WHAT THE TASK ASKS: Retype the entries below exactly, and keep every picture out of your version.

MATERIAL SHOWN:
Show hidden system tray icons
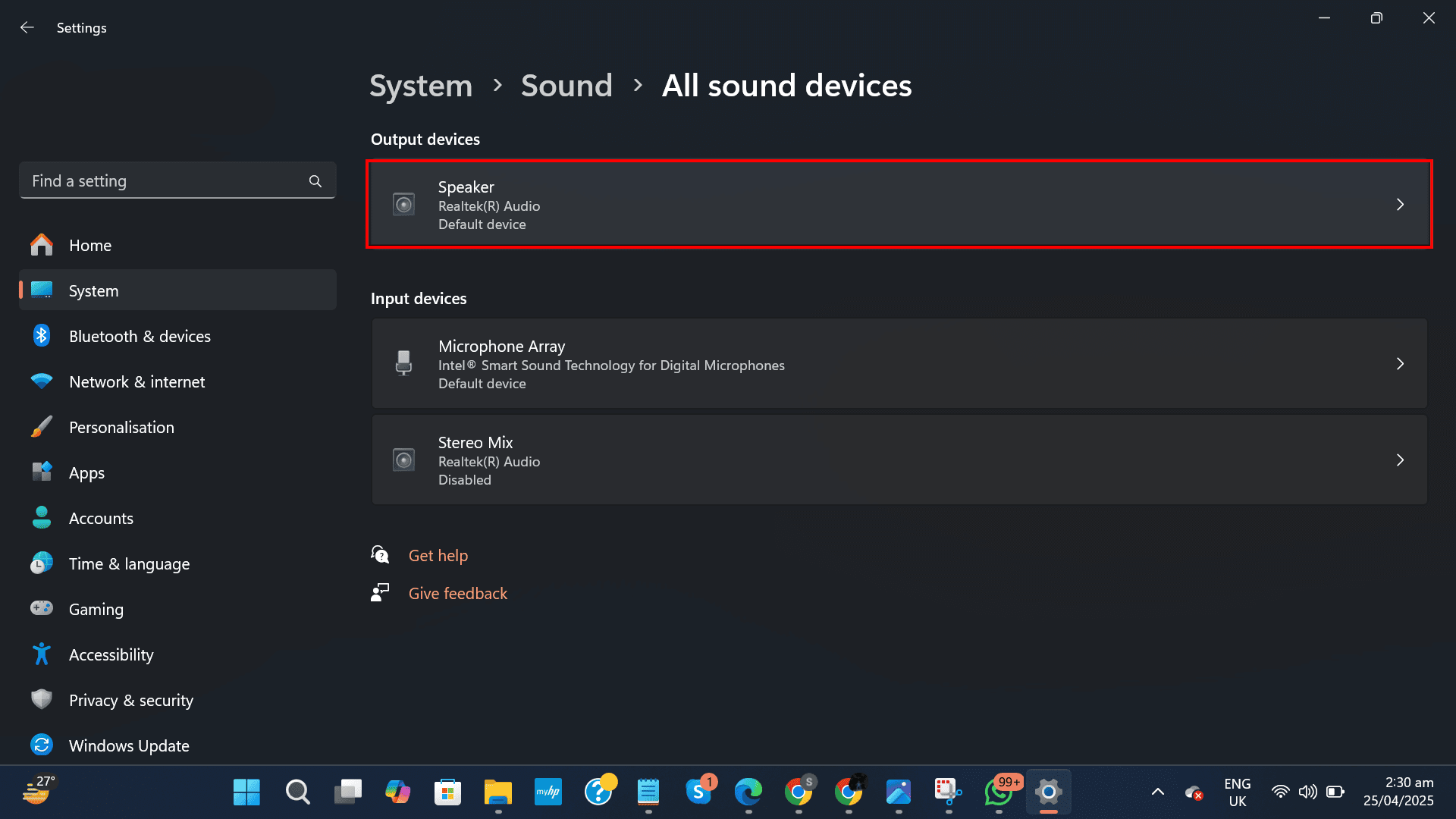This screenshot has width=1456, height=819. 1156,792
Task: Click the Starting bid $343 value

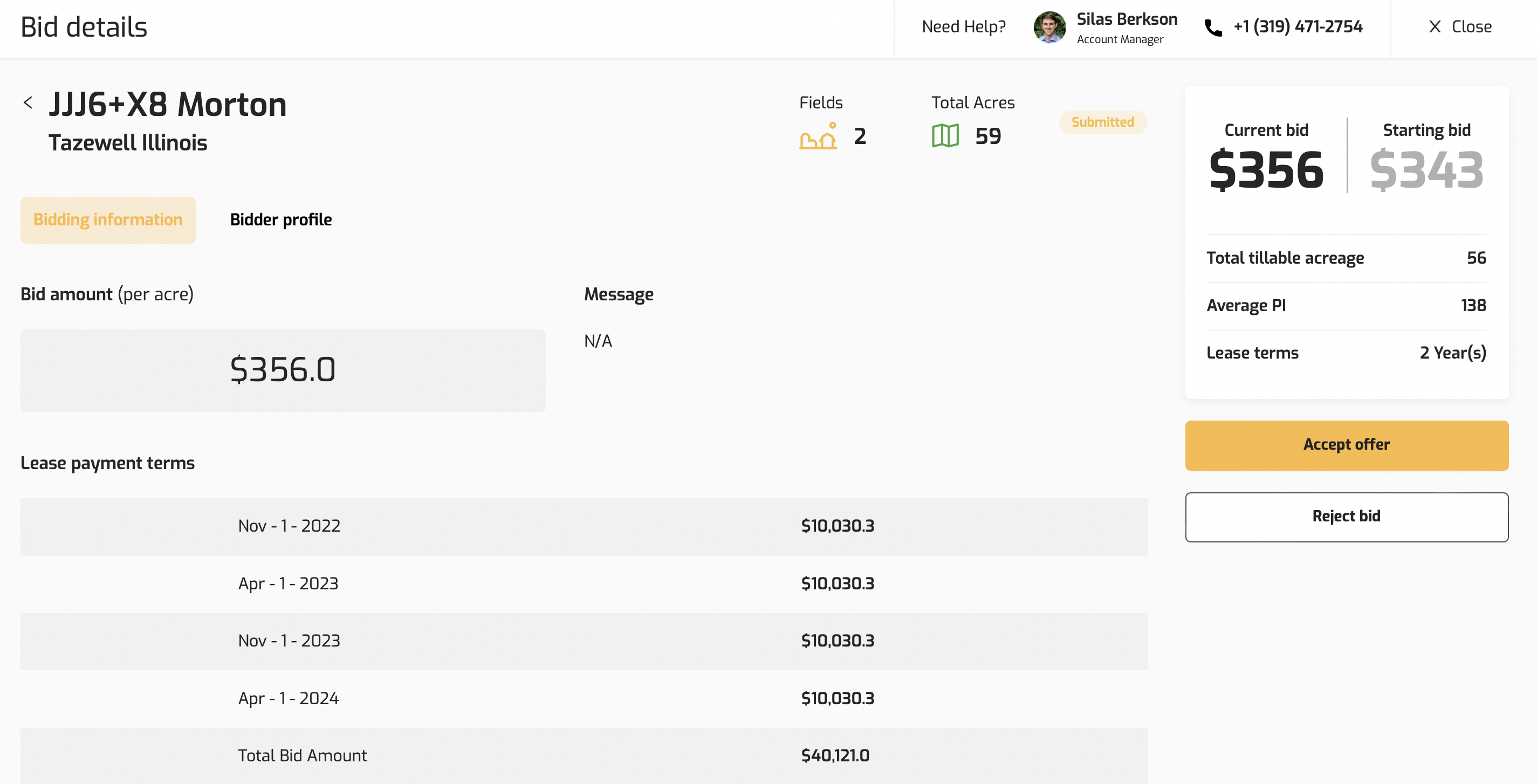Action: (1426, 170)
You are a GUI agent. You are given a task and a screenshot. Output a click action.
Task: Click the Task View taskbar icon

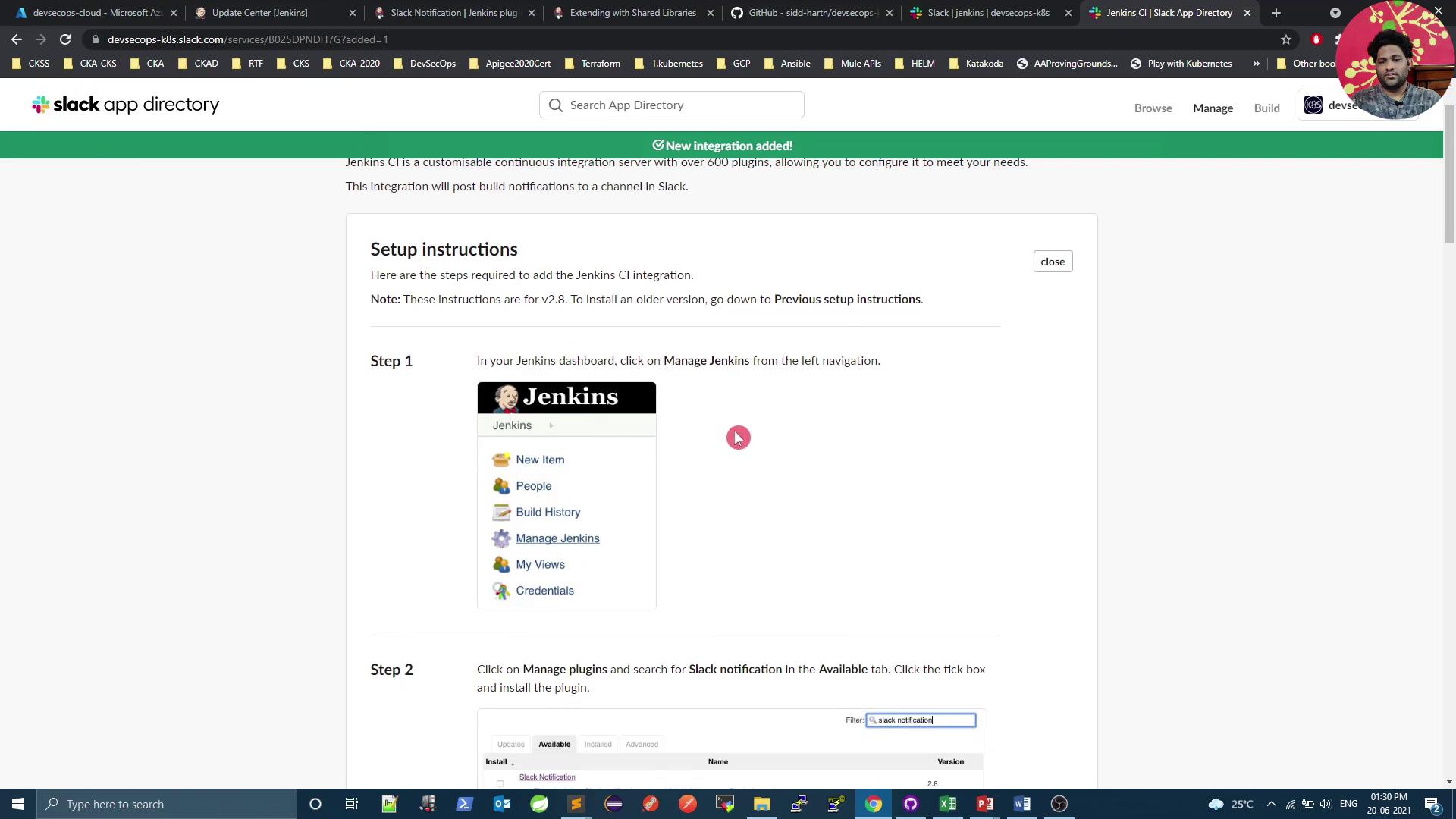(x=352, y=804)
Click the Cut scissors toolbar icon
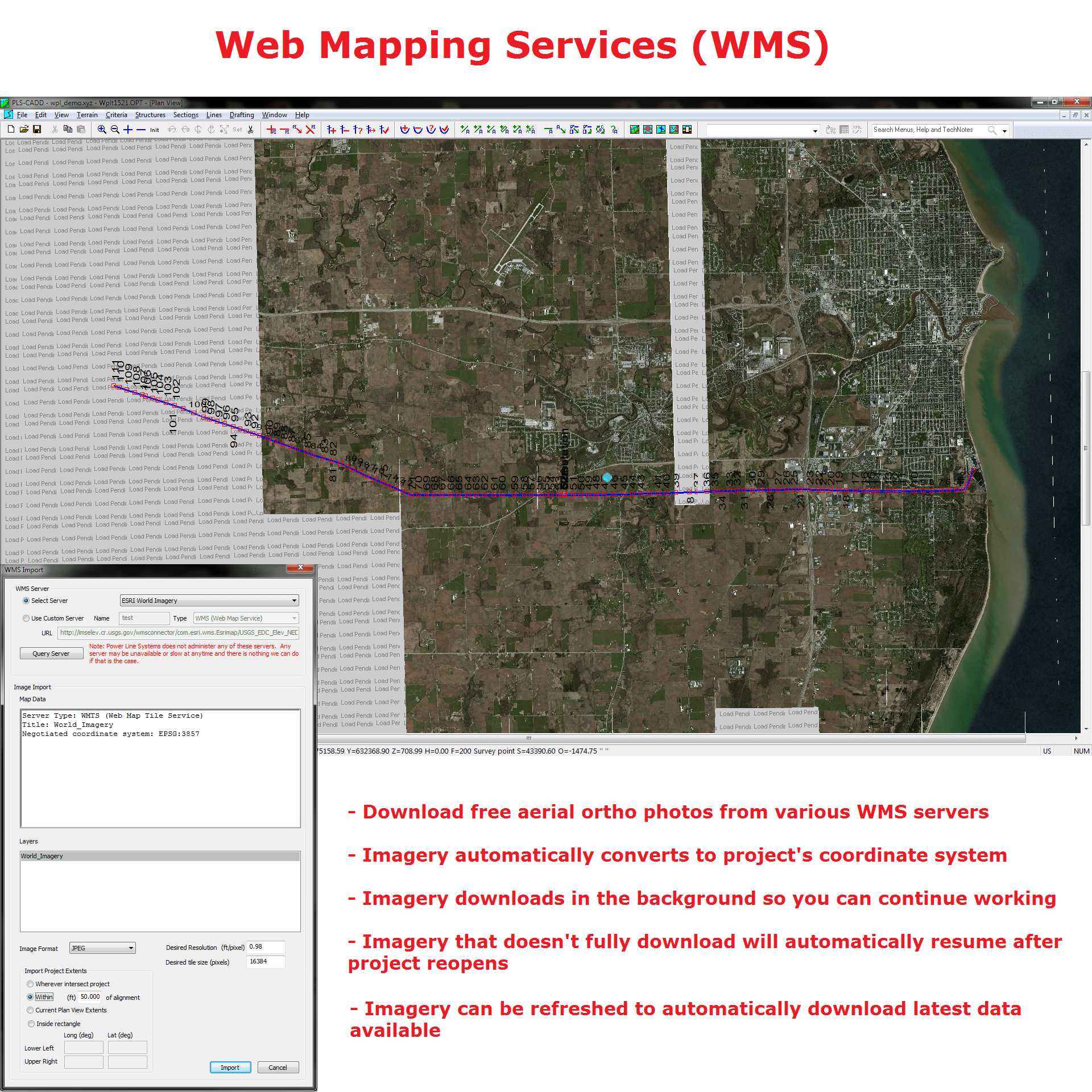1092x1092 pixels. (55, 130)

SOLUTION:
Show hidden system tray icons
This screenshot has width=1456, height=819. 1156,792
Task: Click the Starting bid $343 value

Action: (1426, 170)
You are a GUI agent. You are given a task and a screenshot. Output a click action.
Task: Click the Task View taskbar icon

(x=352, y=804)
Click the Cut scissors toolbar icon
1092x1092 pixels. (55, 130)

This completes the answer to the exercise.